『4千分の1の名将 新・高校野球学[関西編] 』(大和書房)
打倒・PL学園を掲げて大阪大会に挑んできた西谷監督にとって、PL学園の中村順司監督を始め、元常総学院の木内幸男監督や元横浜の渡辺元智監督は挑むべき大監督であり、そこに立ち向かう日々だっただけに、「甲子園に出たら、若手というイメージがずっとあった」という。年上監督とやる方が、「よーし!」と自然にスイッチが入ってきたのだろう。
だからこそ、「若い監督さんのほうが組みにくいというのは正直あります。若い監督の場合、いろいろな展開を想定しなくてはいけません。先にポンポーンと自分たちが離して、楽にいくようなゲームはなかなかありません」と、年下監督への苦手意識を吐露する。

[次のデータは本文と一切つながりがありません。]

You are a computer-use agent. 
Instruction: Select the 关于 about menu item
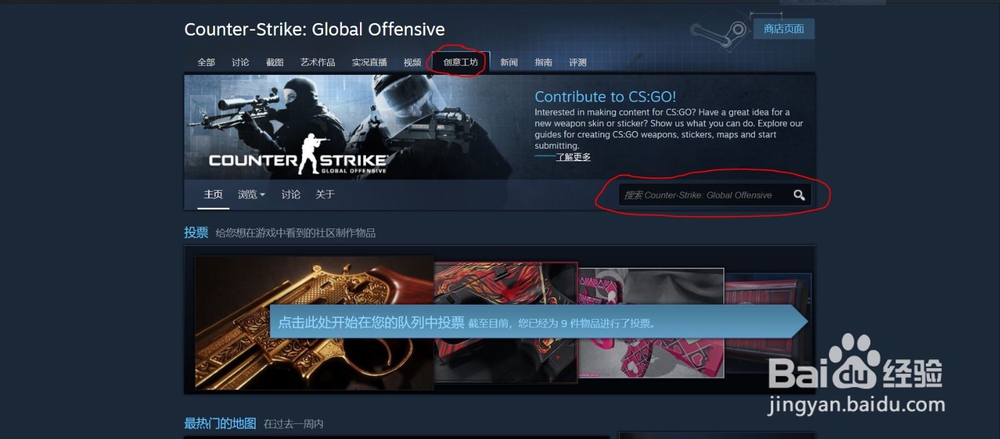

怖いもの知らずの若手監督のチャレンジ精神は、過去の自分と重なり合う部分があり、無意識のうちに受け身になってしまうのかもしれない。
2年前の全国制覇について、小針監督は、「本当に負ける怖さがなくなり、堂々とやるだけという姿勢でした。その分日本一を求めて、練習はしていたと思います」と、野球に向き合う姿勢こそ、日本一の絶対条件だと言及していた。今回の大阪桐蔭戦も、攻撃的な姿勢で挑んでくるだろう。
これまで胸を借りるという姿勢で、春夏通算6度の全国制覇を成し遂げた来た西谷監督だが、100回記念大会の初陣で、年の差16歳の小針監督率いる作新学院を破り、深紅の大優勝旗に一歩近づくことができるのか。両軍のベンチの采配からも目が離せない。